Restate the whole listing word for word, missing no line.
Segment Open
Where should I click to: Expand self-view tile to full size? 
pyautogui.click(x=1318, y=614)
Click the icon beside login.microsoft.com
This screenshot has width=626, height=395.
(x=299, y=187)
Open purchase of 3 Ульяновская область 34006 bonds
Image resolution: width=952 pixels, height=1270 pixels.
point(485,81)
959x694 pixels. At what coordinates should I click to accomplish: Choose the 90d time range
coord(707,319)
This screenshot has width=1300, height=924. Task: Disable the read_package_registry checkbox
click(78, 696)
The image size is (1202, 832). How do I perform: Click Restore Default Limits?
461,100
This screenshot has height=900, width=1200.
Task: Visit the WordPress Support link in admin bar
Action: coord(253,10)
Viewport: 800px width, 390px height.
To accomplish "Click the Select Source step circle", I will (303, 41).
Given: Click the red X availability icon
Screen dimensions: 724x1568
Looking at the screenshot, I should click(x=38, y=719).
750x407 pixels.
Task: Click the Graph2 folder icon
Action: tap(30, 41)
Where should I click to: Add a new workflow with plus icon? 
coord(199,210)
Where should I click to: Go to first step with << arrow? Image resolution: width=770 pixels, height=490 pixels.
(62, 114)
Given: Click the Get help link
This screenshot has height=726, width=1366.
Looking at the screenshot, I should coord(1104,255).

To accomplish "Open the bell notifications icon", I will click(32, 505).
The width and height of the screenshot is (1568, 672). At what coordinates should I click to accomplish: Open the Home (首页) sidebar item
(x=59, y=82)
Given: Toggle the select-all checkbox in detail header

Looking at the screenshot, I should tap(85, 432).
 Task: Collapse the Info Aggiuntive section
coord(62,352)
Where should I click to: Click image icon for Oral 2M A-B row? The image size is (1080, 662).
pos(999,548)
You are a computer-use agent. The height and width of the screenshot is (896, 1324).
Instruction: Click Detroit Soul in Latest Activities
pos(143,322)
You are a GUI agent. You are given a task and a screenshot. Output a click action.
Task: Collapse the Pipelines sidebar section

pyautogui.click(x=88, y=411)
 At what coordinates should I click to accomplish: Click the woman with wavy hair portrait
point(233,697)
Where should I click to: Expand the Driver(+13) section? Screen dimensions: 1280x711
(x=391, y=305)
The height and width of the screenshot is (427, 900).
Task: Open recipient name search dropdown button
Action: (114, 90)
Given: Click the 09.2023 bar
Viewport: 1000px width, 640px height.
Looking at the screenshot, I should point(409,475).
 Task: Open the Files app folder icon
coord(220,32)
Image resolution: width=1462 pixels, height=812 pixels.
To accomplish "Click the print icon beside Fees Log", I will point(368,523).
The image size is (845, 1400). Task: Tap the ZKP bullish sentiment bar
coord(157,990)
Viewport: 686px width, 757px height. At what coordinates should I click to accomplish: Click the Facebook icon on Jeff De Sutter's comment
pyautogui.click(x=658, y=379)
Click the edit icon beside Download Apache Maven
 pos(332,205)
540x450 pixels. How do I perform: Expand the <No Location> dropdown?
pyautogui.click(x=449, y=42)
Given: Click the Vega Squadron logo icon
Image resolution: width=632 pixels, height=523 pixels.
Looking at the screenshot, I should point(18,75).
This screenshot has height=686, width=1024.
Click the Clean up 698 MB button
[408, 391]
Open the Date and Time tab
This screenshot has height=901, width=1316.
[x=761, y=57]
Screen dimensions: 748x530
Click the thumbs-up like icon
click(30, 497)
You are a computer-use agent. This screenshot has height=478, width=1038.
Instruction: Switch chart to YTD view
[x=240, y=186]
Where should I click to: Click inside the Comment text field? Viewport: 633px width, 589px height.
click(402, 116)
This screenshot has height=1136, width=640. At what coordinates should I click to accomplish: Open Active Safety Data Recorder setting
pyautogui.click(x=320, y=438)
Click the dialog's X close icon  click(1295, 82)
Segment Closed
### Worked solution
Where should I click to: Expand self-view tile to full size? 
pyautogui.click(x=1318, y=614)
Click the icon beside login.microsoft.com
This screenshot has width=626, height=395.
(x=299, y=187)
Open purchase of 3 Ульяновская область 34006 bonds
Image resolution: width=952 pixels, height=1270 pixels.
point(485,81)
959x694 pixels. At what coordinates should I click to accomplish: Choose the 90d time range
coord(707,319)
This screenshot has width=1300, height=924. Task: Disable the read_package_registry checkbox
click(78, 696)
The image size is (1202, 832). How do I perform: Click Restore Default Limits?
461,100
This screenshot has height=900, width=1200.
Task: Visit the WordPress Support link in admin bar
Action: coord(253,10)
Viewport: 800px width, 390px height.
To accomplish "Click the Select Source step circle", I will (303, 41).
Given: Click the red X availability icon
Screen dimensions: 724x1568
Looking at the screenshot, I should click(x=38, y=719).
750x407 pixels.
Task: Click the Graph2 folder icon
Action: tap(30, 41)
Where should I click to: Add a new workflow with plus icon? 
coord(199,210)
Where should I click to: Go to first step with << arrow? Image resolution: width=770 pixels, height=490 pixels.
(62, 114)
Given: Click the Get help link
This screenshot has height=726, width=1366.
Looking at the screenshot, I should coord(1104,255).

To accomplish "Open the bell notifications icon", I will click(32, 505).
The width and height of the screenshot is (1568, 672). At what coordinates should I click to accomplish: Open the Home (首页) sidebar item
(x=59, y=82)
Given: Toggle the select-all checkbox in detail header

Looking at the screenshot, I should tap(85, 432).
 Task: Collapse the Info Aggiuntive section
coord(62,352)
Where should I click to: Click image icon for Oral 2M A-B row? The image size is (1080, 662).
pos(999,548)
You are a computer-use agent. The height and width of the screenshot is (896, 1324).
Instruction: Click Detroit Soul in Latest Activities
pos(143,322)
You are a GUI agent. You are given a task and a screenshot. Output a click action.
Task: Collapse the Pipelines sidebar section

pyautogui.click(x=88, y=411)
 At what coordinates should I click to accomplish: Click the woman with wavy hair portrait
point(233,697)
Where should I click to: Expand the Driver(+13) section? Screen dimensions: 1280x711
(x=391, y=305)
The height and width of the screenshot is (427, 900).
Task: Open recipient name search dropdown button
Action: (114, 90)
Given: Click the 09.2023 bar
Viewport: 1000px width, 640px height.
Looking at the screenshot, I should point(409,475).
 Task: Open the Files app folder icon
coord(220,32)
Image resolution: width=1462 pixels, height=812 pixels.
To accomplish "Click the print icon beside Fees Log", I will point(368,523).
The image size is (845, 1400). Task: Tap the ZKP bullish sentiment bar
coord(157,990)
Viewport: 686px width, 757px height. At what coordinates should I click to accomplish: Click the Facebook icon on Jeff De Sutter's comment
pyautogui.click(x=658, y=379)
Click the edit icon beside Download Apache Maven
 pos(332,205)
540x450 pixels. How do I perform: Expand the <No Location> dropdown?
pyautogui.click(x=449, y=42)
Given: Click the Vega Squadron logo icon
Image resolution: width=632 pixels, height=523 pixels.
Looking at the screenshot, I should point(18,75).
This screenshot has height=686, width=1024.
Click the Clean up 698 MB button
[408, 391]
Open the Date and Time tab
This screenshot has height=901, width=1316.
[x=761, y=57]
Screen dimensions: 748x530
Click the thumbs-up like icon
click(30, 497)
You are a computer-use agent. This screenshot has height=478, width=1038.
Instruction: Switch chart to YTD view
[x=240, y=186]
Where should I click to: Click inside the Comment text field? Viewport: 633px width, 589px height.
click(402, 116)
This screenshot has height=1136, width=640. At what coordinates should I click to accomplish: Open Active Safety Data Recorder setting
pyautogui.click(x=320, y=438)
Click the dialog's X close icon  click(1295, 82)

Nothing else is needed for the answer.